Buoyed by the initial success transitioning from the Affymetrix platform to the Illumina platform, Bezerra and his collaborators, which include CCHMC's Maisam Abu-El-Haija, are aiming to apply the same approach to pancreatitis. They received an additional NIH grant, worth approximately $266,000, this month for that effort.

According to Abu-El-Haija, genetic screening for pancreatitis currently focuses on single genes, a time-consuming and expensive process. And while one company, Ambry Genetics, offers an assay that can screen for mutations in up to four genes, there remains a need for more comprehensive testing.

"There are different forms of the disease and we don't know exactly which gene mutations are associated with the more aggressive forms," she explained. Generating as much genetic data as possible on the etiology of chronic pancreatitis could help clinicians better understand a particular patient's disease and, potentially, allow for personalized treatment.
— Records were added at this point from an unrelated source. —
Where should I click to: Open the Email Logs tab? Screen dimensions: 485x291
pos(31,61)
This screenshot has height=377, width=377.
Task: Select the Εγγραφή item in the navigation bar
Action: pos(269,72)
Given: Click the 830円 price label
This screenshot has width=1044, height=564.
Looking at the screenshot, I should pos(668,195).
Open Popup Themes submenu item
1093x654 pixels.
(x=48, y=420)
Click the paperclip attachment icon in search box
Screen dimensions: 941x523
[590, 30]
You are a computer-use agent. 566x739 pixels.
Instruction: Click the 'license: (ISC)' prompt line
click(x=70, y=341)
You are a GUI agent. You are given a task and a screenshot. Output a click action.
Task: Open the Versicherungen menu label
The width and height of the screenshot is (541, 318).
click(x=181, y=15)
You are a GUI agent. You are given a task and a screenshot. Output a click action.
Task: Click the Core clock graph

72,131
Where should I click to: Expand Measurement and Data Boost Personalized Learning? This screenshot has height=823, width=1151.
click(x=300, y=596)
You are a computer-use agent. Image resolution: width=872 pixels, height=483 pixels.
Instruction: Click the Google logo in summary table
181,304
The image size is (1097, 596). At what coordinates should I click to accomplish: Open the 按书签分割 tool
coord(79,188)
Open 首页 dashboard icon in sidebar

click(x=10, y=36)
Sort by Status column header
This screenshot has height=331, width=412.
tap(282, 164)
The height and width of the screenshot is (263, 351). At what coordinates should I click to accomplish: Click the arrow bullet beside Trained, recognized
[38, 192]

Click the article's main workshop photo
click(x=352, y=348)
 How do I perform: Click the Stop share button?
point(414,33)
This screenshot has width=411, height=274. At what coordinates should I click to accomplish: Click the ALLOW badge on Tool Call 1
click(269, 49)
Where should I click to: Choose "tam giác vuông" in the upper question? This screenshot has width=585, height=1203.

"Treatment right now is the same for every disease," Abu-El-Haija, said. "Hopefully in the future, when we understand the mutations, we can apply therapies toward those mutations." For instance, while mutations in the cystic fibrosis transmembrane conductance regulator, or CFTR, gene are responsible for cystic fibrosis, they have also been linked to chronic pancreatitis in patients who don't show any symptoms for cystic fibrosis. Experimental treatments that target such mutations may prove effective for these patients.

Thus far, the CCHMC and P2D investigators have analyzed the nucleotide composition of the six target genes for PancreasChip and have designed a one-step TruSeq multiplex test to generate amplicons for all exons and target intron-exon boundaries with greater than 99 percent coverage.

Under the NIH grant, they plan to generate amplicons in healthy control subjects and compare chip readouts with known sequences. They will then determine whether the sequence output produced by the PancreasChip detects insertions, deletions, or indels in DNA of patients with chronic pancreatitis.

As with LiverChip, P2D plans to commercialize PancreasChip, CEO Frank Zemlan told GenomeWeb in an email. He added that although the US Supreme Court's 2013 ruling that isolated gene sequences are not patentable, the company doesn't have any primary intellectual property around the approaches.

However, he wrote that "the expertise and cost of developing the test … is a sufficient barrier" to competitors.